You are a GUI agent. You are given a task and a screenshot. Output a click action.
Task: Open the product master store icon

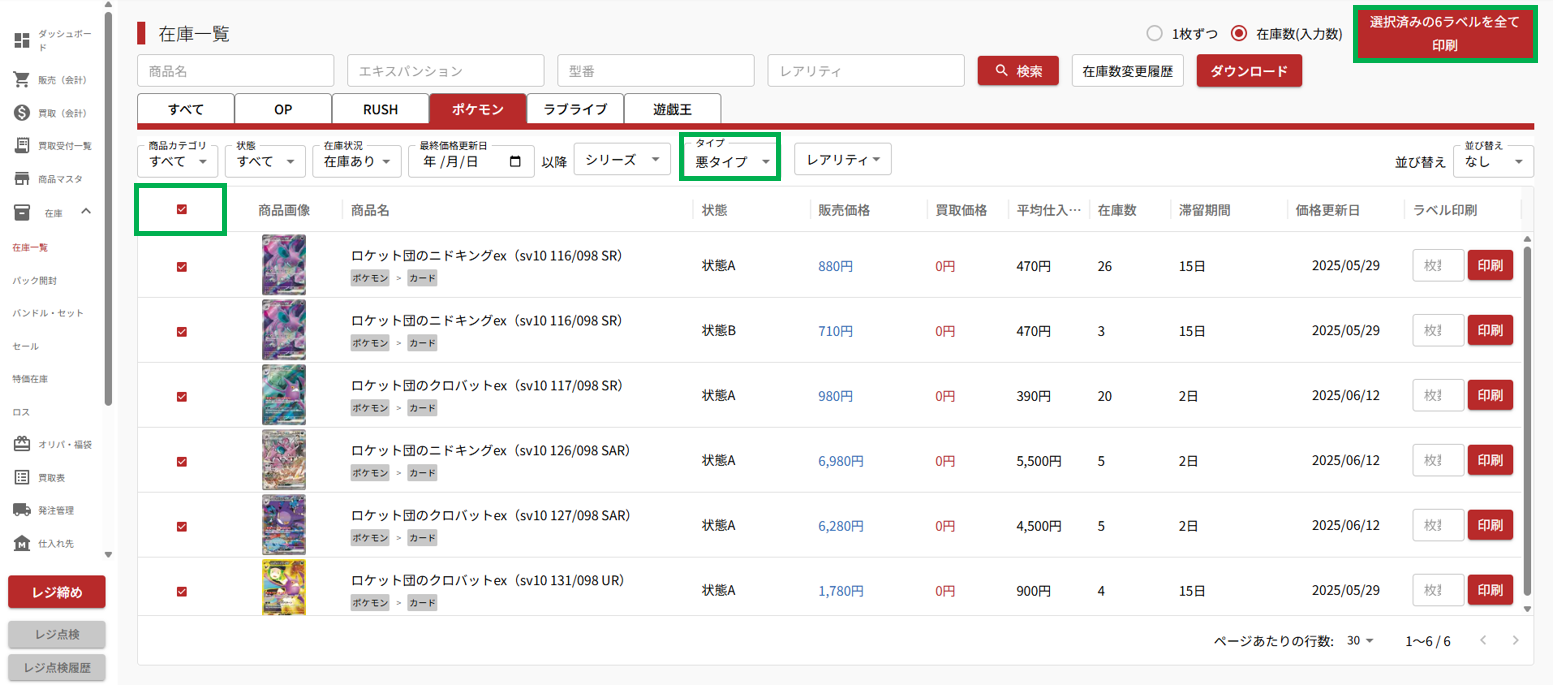pos(21,179)
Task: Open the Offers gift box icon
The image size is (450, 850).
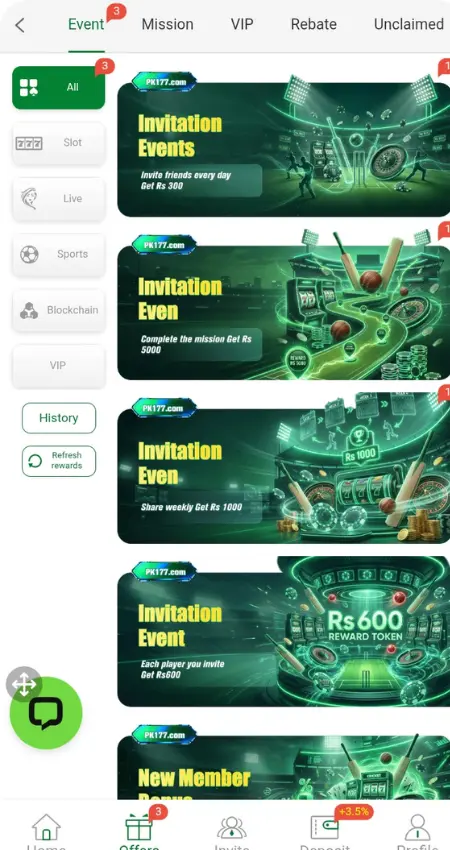Action: pyautogui.click(x=139, y=827)

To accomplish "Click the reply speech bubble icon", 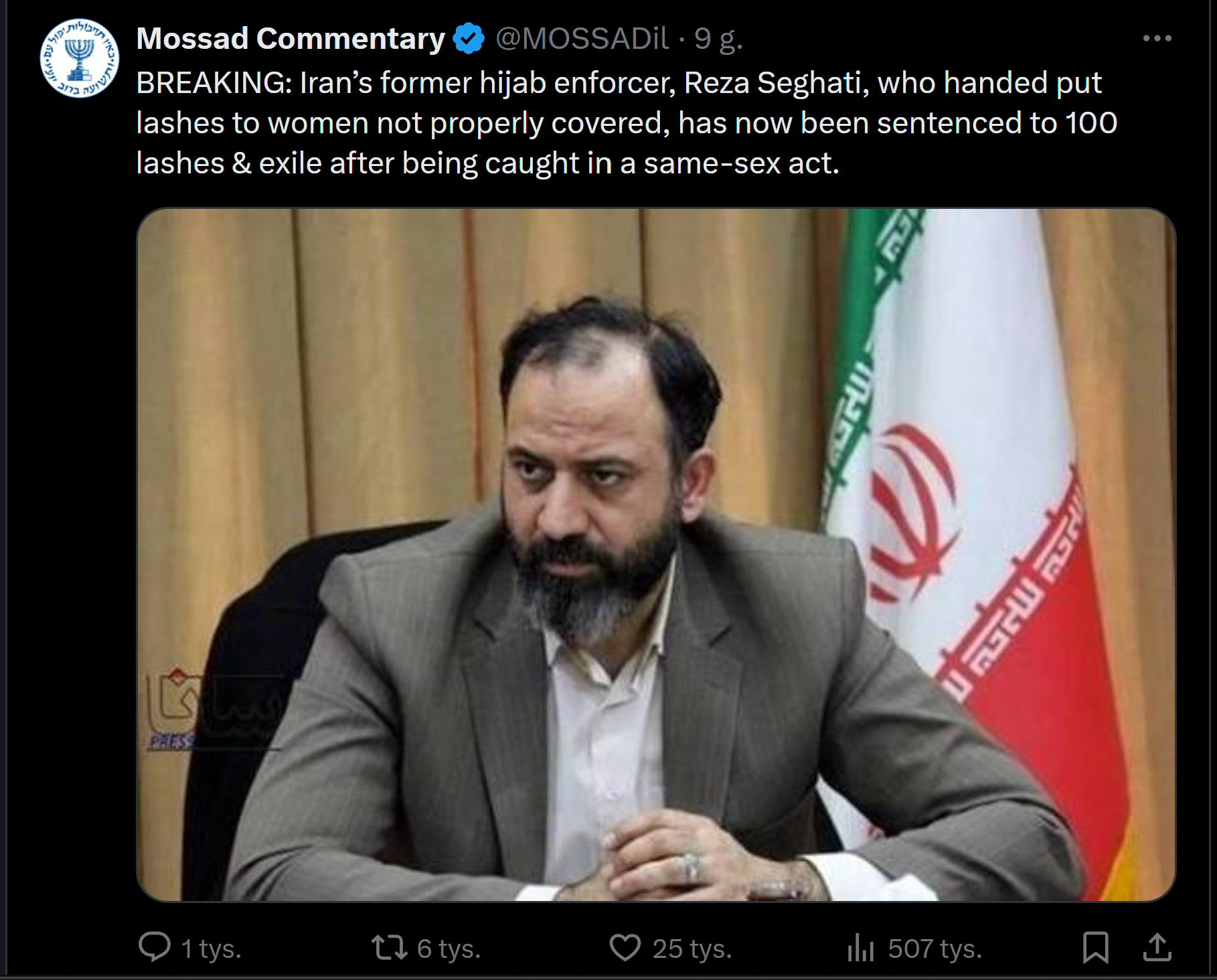I will (154, 947).
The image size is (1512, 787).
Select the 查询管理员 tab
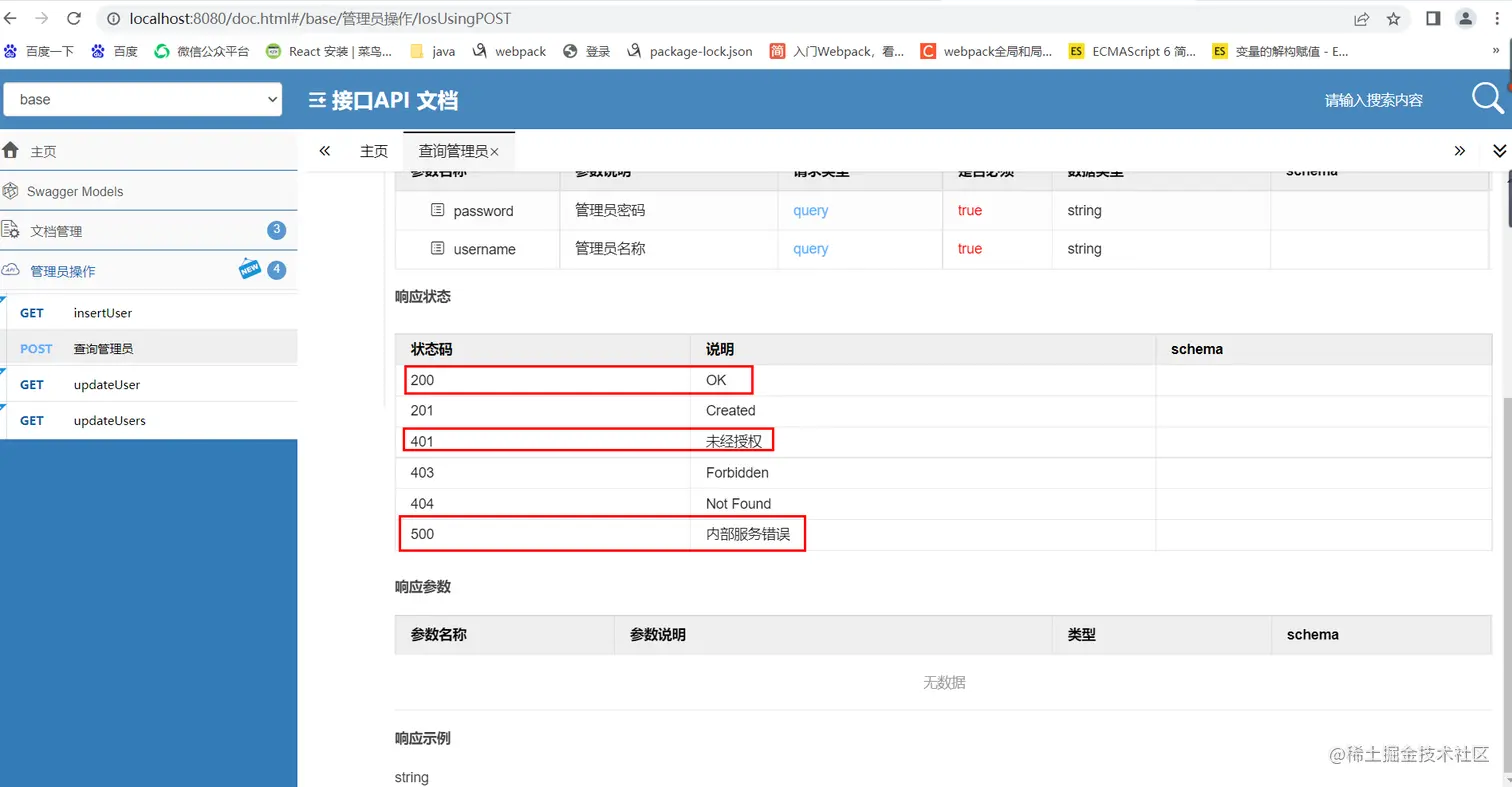tap(452, 151)
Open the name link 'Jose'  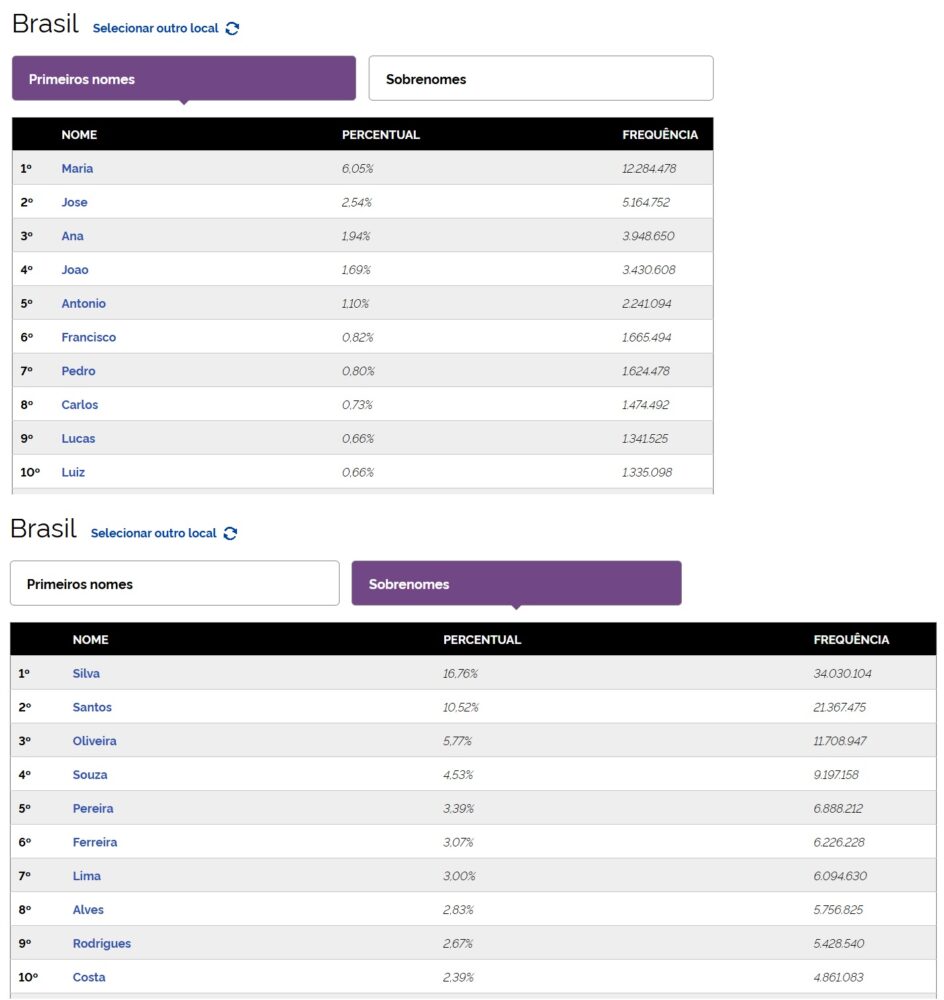(x=74, y=202)
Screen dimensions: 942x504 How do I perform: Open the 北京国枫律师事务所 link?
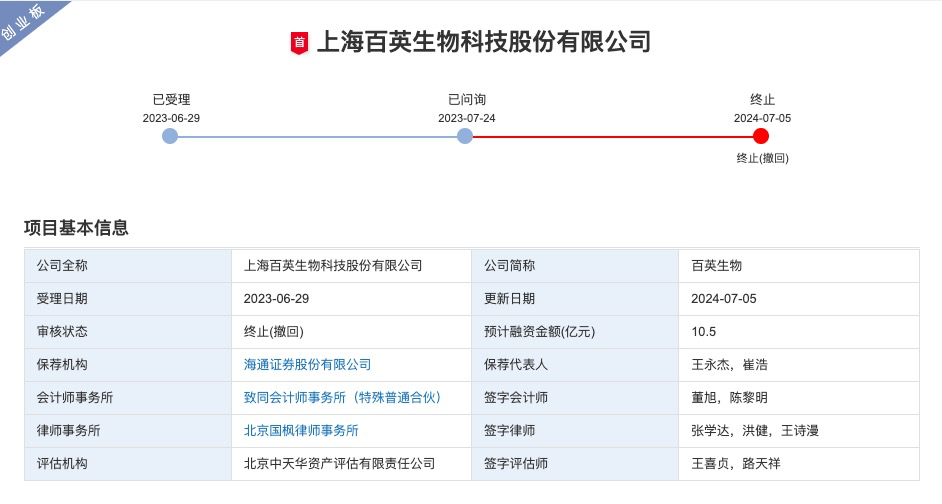301,431
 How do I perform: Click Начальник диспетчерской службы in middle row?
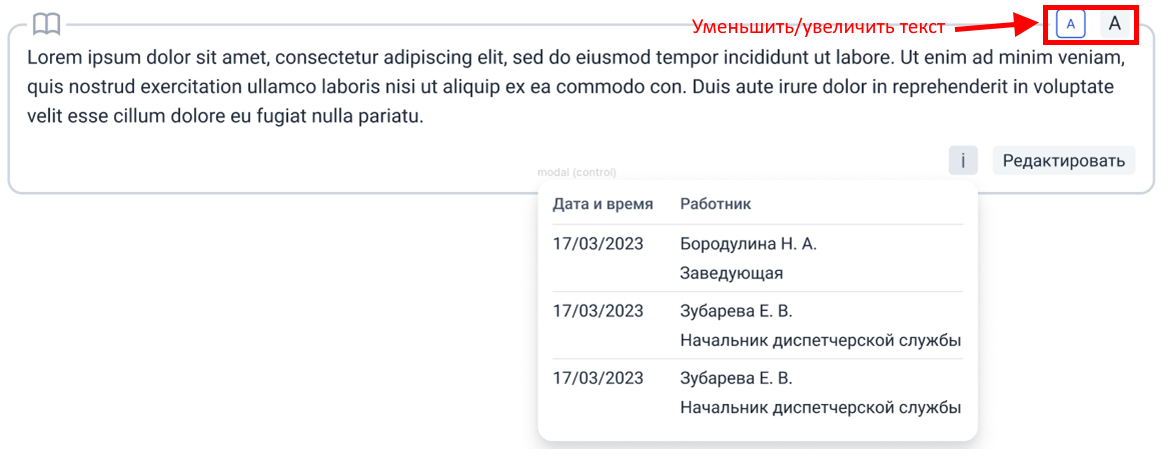820,341
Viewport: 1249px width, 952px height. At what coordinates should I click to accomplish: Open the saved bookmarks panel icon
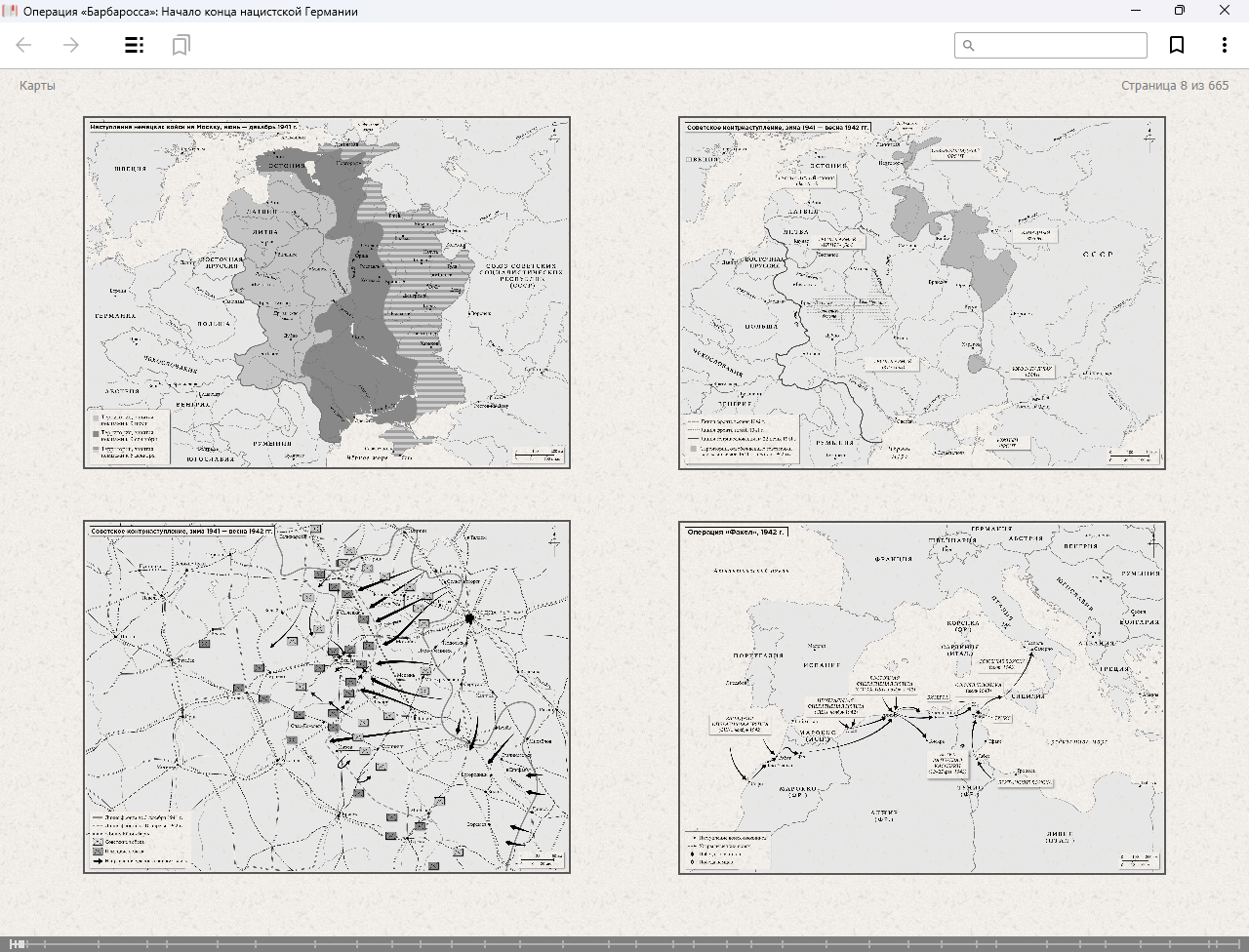[181, 45]
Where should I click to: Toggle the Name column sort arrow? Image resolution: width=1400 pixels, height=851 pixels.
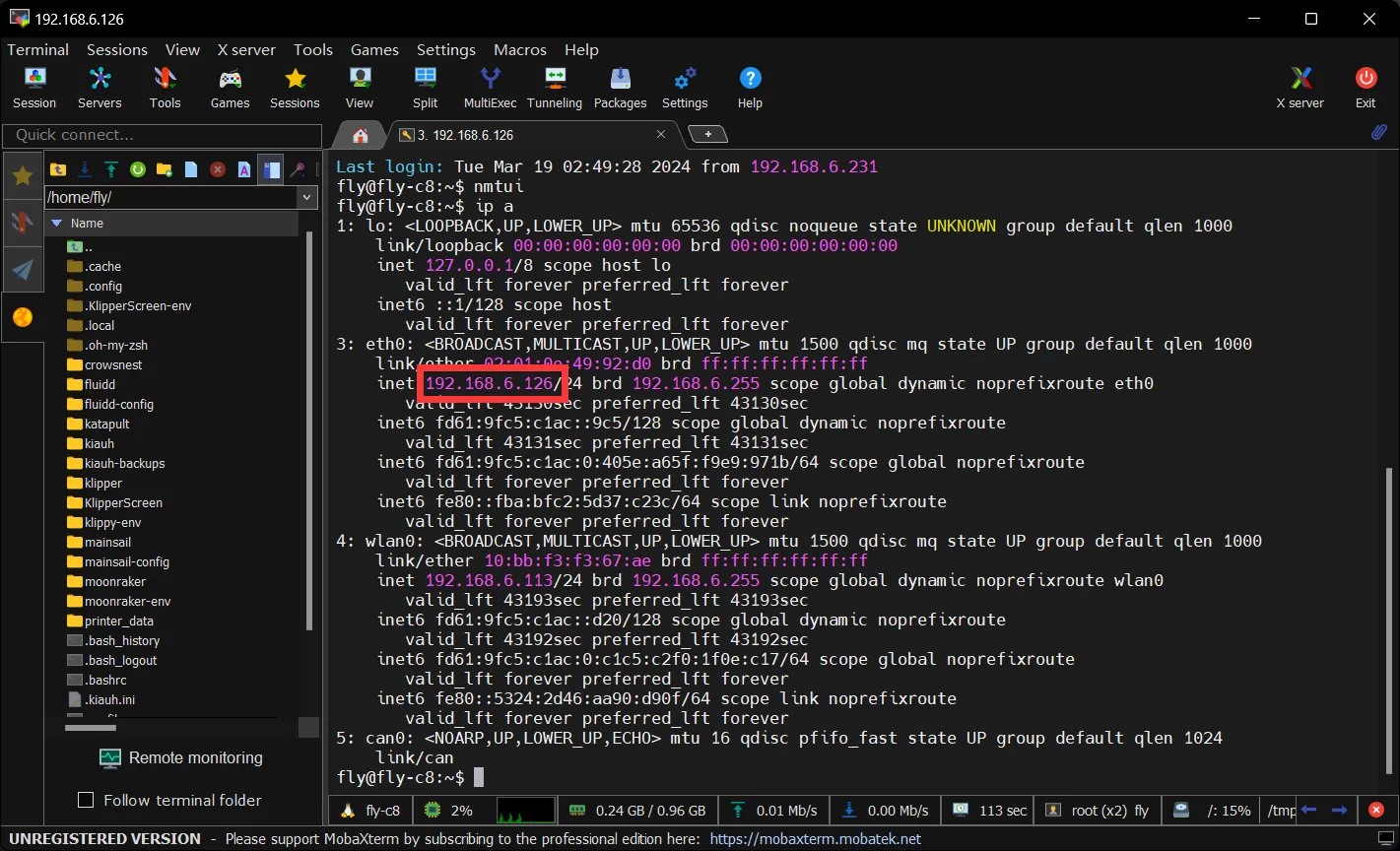[56, 224]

+ + + + + + +

- WORK TASK -
Only the lines from the line with "How do I perform: Click" through the end of the entries above, copied exactly and with both ends included, belong in the response; the pictures do not.

- OUTPUT OF THE TASK -
 How do I perform: Click Начальник диспетчерской службы in middle row?
820,341
Viewport: 1249px width, 952px height. At what coordinates should I click to accomplish: Open the saved bookmarks panel icon
[181, 45]
Where should I click to: Toggle the Name column sort arrow? Image resolution: width=1400 pixels, height=851 pixels.
[56, 224]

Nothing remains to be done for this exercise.